TASK DETAILS: Print the listing below from its opening line through the line holding "The image size is (1107, 869).", both ends included.
╔══
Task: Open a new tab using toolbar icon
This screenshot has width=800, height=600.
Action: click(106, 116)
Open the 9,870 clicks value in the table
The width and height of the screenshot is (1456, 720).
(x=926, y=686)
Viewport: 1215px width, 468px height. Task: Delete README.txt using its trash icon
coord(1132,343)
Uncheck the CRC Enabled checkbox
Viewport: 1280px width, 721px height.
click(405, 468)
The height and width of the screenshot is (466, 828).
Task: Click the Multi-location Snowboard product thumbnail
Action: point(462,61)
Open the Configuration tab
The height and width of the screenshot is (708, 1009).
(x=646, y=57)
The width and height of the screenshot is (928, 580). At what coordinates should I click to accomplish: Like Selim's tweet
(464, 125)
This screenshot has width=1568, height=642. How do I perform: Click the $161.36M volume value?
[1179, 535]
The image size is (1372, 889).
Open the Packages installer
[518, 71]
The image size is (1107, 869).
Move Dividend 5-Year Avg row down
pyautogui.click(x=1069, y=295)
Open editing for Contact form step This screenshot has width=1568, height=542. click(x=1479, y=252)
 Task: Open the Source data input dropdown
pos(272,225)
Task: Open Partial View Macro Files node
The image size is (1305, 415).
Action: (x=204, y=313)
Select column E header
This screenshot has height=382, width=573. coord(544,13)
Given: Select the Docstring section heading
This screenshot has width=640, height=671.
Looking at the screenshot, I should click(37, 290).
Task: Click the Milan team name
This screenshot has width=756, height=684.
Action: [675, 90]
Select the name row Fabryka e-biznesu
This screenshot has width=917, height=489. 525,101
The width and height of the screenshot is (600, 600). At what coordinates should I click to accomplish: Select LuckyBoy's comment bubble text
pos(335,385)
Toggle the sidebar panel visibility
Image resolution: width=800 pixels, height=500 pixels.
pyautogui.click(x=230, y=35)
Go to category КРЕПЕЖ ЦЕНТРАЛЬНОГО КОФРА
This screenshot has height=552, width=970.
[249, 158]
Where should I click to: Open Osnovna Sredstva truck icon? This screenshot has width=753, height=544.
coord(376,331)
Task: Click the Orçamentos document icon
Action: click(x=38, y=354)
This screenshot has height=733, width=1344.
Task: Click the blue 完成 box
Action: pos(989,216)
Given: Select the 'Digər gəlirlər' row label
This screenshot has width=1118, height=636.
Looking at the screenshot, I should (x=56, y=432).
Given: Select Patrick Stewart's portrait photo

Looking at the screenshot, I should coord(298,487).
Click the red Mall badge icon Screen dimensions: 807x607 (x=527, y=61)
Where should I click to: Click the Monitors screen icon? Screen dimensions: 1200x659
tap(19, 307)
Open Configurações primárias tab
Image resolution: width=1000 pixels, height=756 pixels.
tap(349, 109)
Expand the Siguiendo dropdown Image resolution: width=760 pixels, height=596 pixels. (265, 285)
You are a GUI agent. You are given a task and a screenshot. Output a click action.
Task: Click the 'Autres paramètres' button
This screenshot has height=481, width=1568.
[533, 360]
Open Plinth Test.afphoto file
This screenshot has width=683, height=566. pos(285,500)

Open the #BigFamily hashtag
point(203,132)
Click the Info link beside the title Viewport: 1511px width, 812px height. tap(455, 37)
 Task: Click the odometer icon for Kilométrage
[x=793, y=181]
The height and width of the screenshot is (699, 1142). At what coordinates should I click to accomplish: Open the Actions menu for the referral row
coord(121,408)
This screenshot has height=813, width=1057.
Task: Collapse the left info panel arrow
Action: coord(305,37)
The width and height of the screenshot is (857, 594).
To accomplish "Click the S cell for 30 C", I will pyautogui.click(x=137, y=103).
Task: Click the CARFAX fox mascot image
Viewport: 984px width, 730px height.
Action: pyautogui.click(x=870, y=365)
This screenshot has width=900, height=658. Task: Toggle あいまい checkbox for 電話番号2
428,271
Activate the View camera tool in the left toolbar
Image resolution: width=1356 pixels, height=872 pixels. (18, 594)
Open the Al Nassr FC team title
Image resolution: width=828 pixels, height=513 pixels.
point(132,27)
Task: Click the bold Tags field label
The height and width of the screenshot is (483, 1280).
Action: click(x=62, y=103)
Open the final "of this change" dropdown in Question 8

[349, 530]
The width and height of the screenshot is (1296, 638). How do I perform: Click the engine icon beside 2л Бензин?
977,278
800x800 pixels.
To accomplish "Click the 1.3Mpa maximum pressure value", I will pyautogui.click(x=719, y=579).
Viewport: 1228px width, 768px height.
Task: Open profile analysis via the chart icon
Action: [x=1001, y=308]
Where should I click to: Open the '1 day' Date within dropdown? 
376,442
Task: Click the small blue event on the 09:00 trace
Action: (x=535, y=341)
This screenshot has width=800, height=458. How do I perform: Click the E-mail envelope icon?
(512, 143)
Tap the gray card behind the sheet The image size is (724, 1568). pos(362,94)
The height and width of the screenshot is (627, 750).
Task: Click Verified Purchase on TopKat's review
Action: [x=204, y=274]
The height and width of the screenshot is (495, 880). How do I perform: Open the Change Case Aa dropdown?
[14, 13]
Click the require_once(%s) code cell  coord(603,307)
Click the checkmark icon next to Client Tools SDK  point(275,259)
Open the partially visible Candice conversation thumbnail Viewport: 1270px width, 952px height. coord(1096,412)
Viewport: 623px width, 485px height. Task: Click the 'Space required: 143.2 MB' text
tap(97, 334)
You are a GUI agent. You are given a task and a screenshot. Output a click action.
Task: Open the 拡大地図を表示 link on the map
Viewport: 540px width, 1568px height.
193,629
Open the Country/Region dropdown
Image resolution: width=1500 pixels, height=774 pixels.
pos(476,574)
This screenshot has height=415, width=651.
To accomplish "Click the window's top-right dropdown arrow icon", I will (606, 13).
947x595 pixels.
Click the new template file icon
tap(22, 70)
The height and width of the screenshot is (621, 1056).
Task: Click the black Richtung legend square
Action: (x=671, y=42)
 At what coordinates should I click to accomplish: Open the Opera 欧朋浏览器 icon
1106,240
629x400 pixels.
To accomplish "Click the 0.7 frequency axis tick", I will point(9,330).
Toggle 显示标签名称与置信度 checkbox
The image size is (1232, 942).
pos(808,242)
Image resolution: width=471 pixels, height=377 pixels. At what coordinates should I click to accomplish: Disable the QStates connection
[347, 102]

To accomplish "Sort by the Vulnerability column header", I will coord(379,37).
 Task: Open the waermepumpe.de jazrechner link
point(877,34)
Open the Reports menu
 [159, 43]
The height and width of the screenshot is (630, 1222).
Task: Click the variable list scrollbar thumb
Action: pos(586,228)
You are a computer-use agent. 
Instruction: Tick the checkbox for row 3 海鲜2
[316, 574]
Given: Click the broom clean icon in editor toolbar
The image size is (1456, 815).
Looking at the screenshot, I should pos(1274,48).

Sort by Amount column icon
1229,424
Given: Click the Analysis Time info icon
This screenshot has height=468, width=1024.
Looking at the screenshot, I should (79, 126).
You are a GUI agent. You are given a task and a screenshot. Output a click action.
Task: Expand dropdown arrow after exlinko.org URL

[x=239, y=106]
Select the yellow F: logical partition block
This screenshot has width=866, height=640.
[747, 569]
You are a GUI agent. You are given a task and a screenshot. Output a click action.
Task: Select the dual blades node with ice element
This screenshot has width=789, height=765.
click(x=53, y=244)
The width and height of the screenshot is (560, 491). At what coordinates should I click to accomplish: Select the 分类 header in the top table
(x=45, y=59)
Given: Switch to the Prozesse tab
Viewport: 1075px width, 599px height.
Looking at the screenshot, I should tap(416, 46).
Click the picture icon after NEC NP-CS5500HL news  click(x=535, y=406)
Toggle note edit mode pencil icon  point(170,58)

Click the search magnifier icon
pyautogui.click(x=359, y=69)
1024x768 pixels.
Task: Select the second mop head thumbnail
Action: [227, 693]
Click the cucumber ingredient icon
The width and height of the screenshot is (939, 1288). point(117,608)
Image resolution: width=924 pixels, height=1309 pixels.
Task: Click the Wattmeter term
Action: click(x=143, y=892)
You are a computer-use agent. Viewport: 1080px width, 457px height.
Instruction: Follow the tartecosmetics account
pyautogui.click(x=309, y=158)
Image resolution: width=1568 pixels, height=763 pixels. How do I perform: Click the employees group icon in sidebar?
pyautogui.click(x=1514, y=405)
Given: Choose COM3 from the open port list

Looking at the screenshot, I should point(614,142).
╚══
WRITTEN ANSWER:
Task: Open a new tab using toolbar icon
This screenshot has width=800, height=600.
Action: click(106, 116)
Open the 9,870 clicks value in the table
The width and height of the screenshot is (1456, 720).
(x=926, y=686)
Viewport: 1215px width, 468px height. Task: Delete README.txt using its trash icon
coord(1132,343)
Uncheck the CRC Enabled checkbox
Viewport: 1280px width, 721px height.
click(405, 468)
The height and width of the screenshot is (466, 828).
Task: Click the Multi-location Snowboard product thumbnail
Action: point(462,61)
Open the Configuration tab
The height and width of the screenshot is (708, 1009).
(x=646, y=57)
The width and height of the screenshot is (928, 580). At what coordinates should I click to accomplish: Like Selim's tweet
(464, 125)
This screenshot has width=1568, height=642. How do I perform: Click the $161.36M volume value?
[1179, 535]
The image size is (1372, 889).
Open the Packages installer
[518, 71]
The image size is (1107, 869).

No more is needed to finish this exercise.